* BEGIN Text extract *

New App Helps Overthinkers Get A Date

Welcome to Oh Gay Cupid! Autostraddle’s OkCupid series. We get lots of questions on Formspring regarding online dating, so we finally got a bunch of people together to talk about it. While OkCupid isn’t the only online dating site for queers, and maybe isn’t even the best, it does seem to be the one we use most often. We’ll be discussing all things OkC, including meeting friends, first dates, profiles, fuck-ups, letdowns and more. Even though it’s the ‘OkCupid Series,’ the advice given in this series could easily be applied to any online dating site.

 Oh Gay Cupid! illustrations by Rory Midhani

It’s Friday! Do you have a date tonight? Do you want a date tonight? Why don’t you get on your computer and find one? If you’re anything like my neurotic self, getting an online date requires two days of meticulously editing your profile, two months of cherry picking your city’s offerings, two weeks of nonchalantly bantering back and forth with your potential date and two hours of debating the merits of the city’s different beverage slingers. Which is all well and good if you want to meet someone before the end of 2013, but tonight is Date Night! You just don’t have time for that shit.

So what if you were to throw out all of your preconceptions of How to Properly Meet Someone and actually just met someone? Like saw a stranger across the internet and asked them out on a date without knowing their Google search history? A little more A/S/L and a little less “Will you teach your children to believe in Santa?” I’m a bit ashamed to admit how many profiles I’ve skipped when I saw they liked a movie I hated, were not as enthused by food as I was or were “too into” politics. You and I have an arbitrarily metered match compatibility of less than 98%? This shit’s never gonna work!

* END Text extract *
* BEGIN Dataset extract *

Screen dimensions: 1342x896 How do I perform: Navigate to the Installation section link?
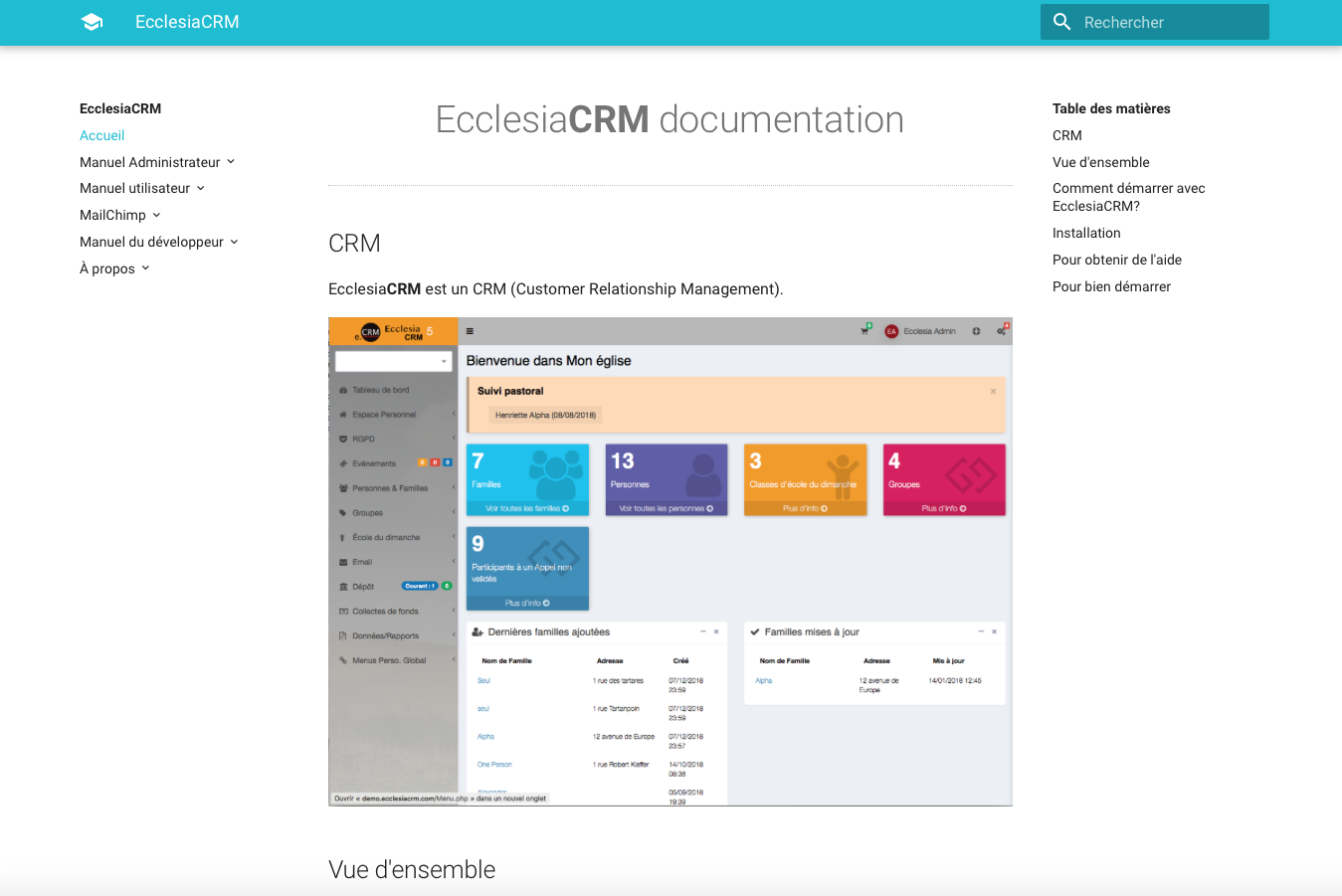(1086, 233)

* END Dataset extract *

[What this task involves]
Please continue the article about online dating for overthinkers, picking up right after its final paragraph above the listing.

[Output below]
There’s something to be said for a bit of mystery and that’s exactly what Crazy Blind Date is trying to embrace. CBD is OkCupid’s foray into the world of instant mobile dating. Fuck crafting the perfect profile. See a person? Meet that person! While Grindr has the market cornered when it comes to gay male mobile hook up apps, there is always room for improvement when it comes to the ladies.

CBD was designed with women in mind, but what does that mean? Is it pink? Does it sparkle? Will it dispense chocolate and Kleenex if I get stood up? Well yes, there are parts of the app that are pink and there is a confetti-like motif on some pages, but sorry, it isn’t that perfect. It just takes a different approach which you’ll discover soon enough. As with all great things, you have to start somewhere.

Step 1. Craft that Profile

Four questions. You can handle four questions. Especially when one of them is "What's your name?"

Four questions. You can handle four questions. Especially when one of them is, “What’s your name?” (Please don’t overthink that one.) Just like the OkC interface, it’ll respect if you’re only looking for ladies.

Step 2. Know your schedule.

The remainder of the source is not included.